The Cabinet today approved an amendment to a current law to allow for payment of an interim compensation in cheque dishonour cases with a view not to allow unscrupulous elements holding payments, pending long trial, sources said.
The Cabinet today approved an amendment to a current law to allow for payment of an interim compensation in cheque dishonour cases with a view not to allow unscrupulous elements holding payments, pending long trial, sources said. An amendment to the Negotiable Instrument Act will allow a court to order for payment of an interim compensation to those whose cheques have bounced due to dishonouring parties, a move aimed at promoting a less cash economy. The amendment is likely to be introduced in the ongoing Winter Session of Parliament. Law Minister Ravi Shankar Prasad, while briefing the media about the Cabinet’s decisions, said amendment to Negotiable Instruments Act, 1881 has been approved. The minister, however, did not provide details about the proposed amendment. However, sources said the amendment would enable the court to order interim compensation to the payee of a cheque, a part of the cheque amount at the trial stage.
If the drawer is acquitted, the court may direct the payee to repay the amount paid as interim compensation with interest, they said. Similarly, appellate courts would be enabled to order the appellant to deposit a part of the compensation awarded by the trial court at the time of filing appeal. The amendment has been proposed to help trade and commerce, particularly the MSME sector, and in order to increase the credibility of the cheque as a financial instrument, sources added. Dishonour of cheques due to inadequate funds in the account of the drawer of the cheque or for other reasons causes lot of distress in the trade, business and MSME sectors. Dishonouring of cheque causes incalculable loss and inconvenience to payees and “erodes the credibility” of cheques to a large extent.

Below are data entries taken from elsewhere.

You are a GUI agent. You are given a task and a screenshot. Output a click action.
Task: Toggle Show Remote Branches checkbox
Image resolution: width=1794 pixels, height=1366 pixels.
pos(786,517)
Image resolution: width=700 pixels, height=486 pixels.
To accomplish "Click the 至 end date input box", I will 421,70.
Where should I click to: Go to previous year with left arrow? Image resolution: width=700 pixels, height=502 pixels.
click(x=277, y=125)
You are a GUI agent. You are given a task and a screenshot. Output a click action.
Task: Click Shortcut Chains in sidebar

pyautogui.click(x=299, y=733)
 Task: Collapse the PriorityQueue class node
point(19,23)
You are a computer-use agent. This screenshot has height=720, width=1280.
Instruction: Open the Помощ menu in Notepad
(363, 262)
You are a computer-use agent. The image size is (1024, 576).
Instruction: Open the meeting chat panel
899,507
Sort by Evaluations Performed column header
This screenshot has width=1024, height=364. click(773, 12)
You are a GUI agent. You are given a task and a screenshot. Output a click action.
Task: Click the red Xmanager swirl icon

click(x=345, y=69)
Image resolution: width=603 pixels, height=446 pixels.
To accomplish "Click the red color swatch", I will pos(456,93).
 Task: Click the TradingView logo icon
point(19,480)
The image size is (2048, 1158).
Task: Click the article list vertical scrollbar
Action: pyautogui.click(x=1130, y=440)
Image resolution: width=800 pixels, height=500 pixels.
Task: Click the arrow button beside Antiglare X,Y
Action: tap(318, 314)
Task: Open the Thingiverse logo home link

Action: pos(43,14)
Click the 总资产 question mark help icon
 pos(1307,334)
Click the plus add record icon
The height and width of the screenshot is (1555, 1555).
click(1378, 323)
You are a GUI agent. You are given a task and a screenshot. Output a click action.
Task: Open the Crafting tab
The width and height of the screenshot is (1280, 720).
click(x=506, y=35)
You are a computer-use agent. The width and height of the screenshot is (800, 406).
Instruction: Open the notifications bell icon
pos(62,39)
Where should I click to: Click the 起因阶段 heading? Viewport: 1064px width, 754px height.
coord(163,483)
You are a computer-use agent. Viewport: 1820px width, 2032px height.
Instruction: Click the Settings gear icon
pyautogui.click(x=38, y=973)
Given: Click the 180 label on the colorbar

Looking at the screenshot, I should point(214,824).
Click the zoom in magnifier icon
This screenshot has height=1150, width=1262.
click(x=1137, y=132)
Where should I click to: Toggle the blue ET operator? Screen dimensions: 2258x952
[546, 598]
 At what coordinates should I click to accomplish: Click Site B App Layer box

The Cabinet, sources said, considered the proposal to amend the Negotiable Instruments Act to “address various representations” from the public as well as the trading community regarding the “injustice caused to payees” as a result of pendency of cheque dishonour cases. “The common themes in such representations are delay tactics by unscrupulous drawers of dishonoured cheques, relatively easy filing of appeals and obtaining stay on proceedings,” they said. A payee of a dishonoured cheque has to spend considerable time and resources in court proceedings to realise money due to him. The amendment is in line with the government’s push to make India a less cash economy.It is to be mentioned here that cheques are an integral part of the payments landscape, and form the backbone of trade and commerce, by being negotiable instruments.